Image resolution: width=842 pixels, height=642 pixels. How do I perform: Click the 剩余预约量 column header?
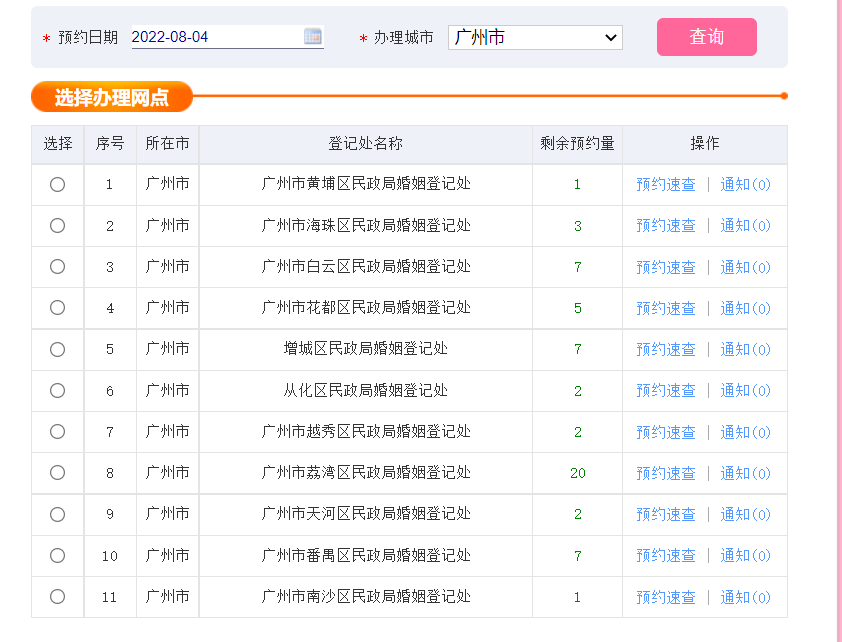point(577,143)
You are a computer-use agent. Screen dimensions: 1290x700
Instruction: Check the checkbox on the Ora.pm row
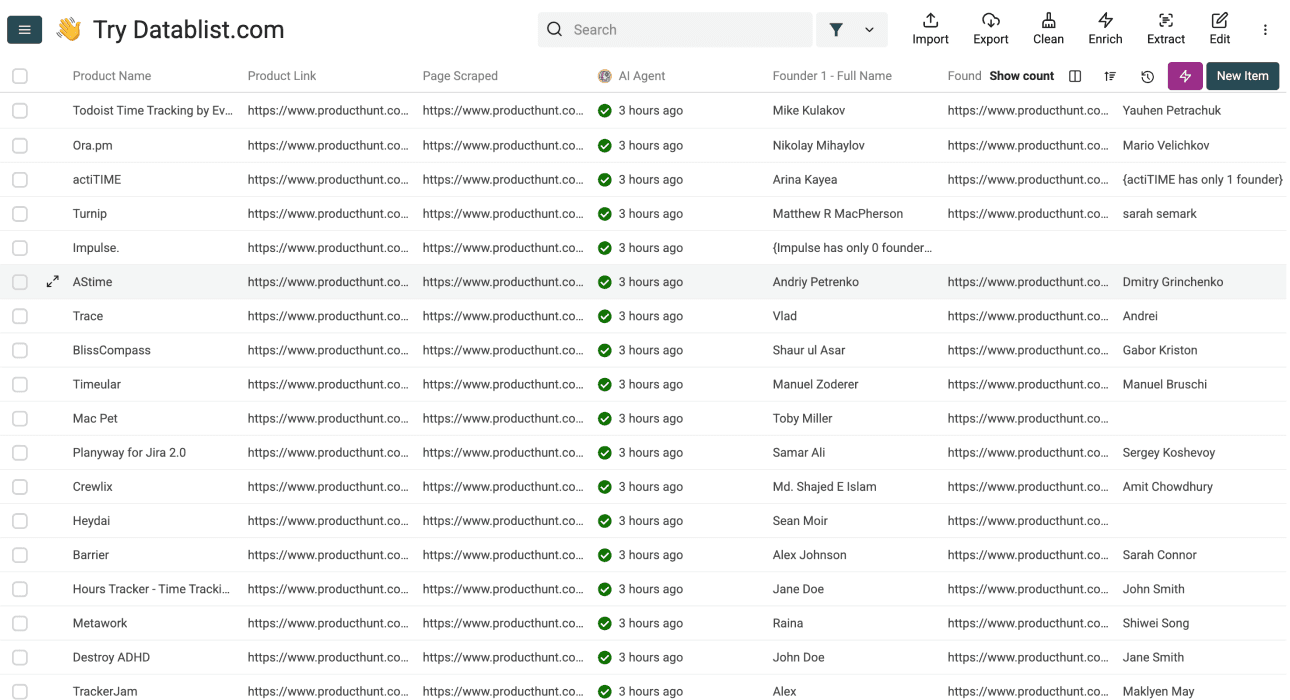[x=19, y=145]
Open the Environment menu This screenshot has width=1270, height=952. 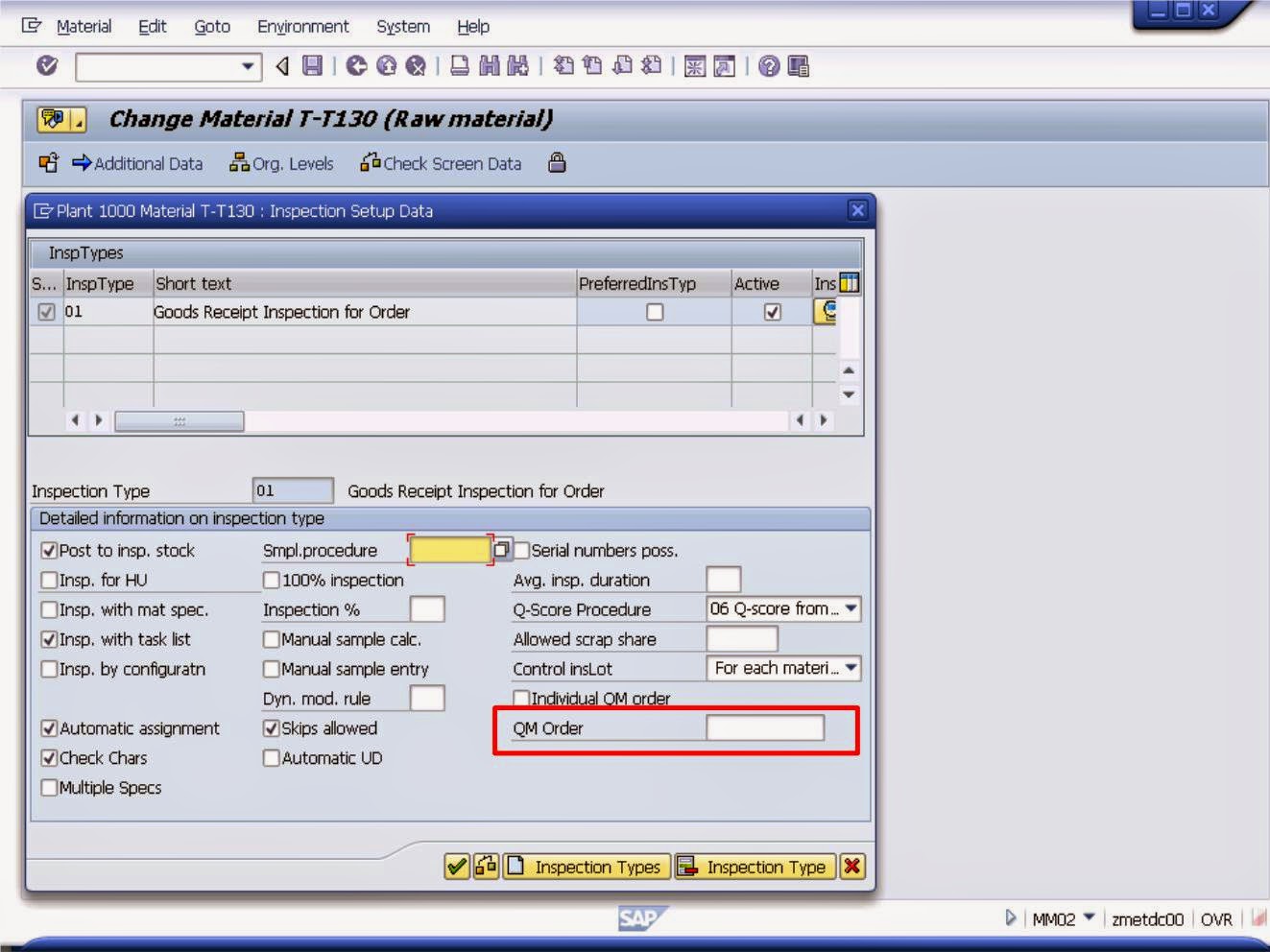(302, 26)
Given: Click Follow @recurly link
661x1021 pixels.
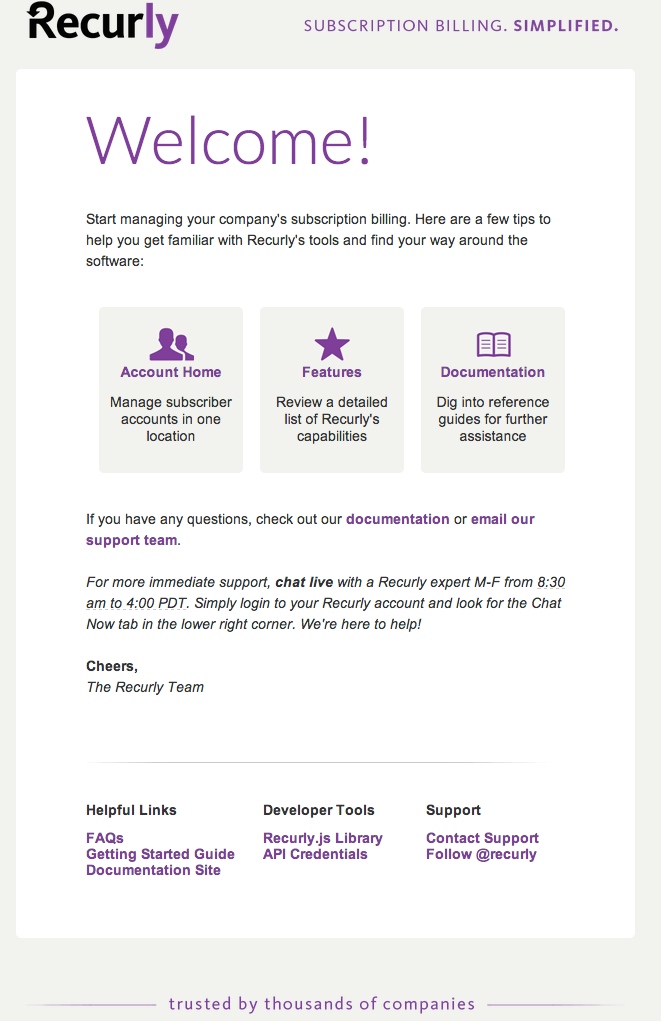Looking at the screenshot, I should pyautogui.click(x=481, y=854).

+++

== EXERCISE AIM ==
From the line containing "Given: Click Follow @recurly link" through the final line of the listing above, reproduce every line exactly, with no pictures.

== EXERCISE RESULT ==
Given: Click Follow @recurly link
661x1021 pixels.
Looking at the screenshot, I should pyautogui.click(x=481, y=854).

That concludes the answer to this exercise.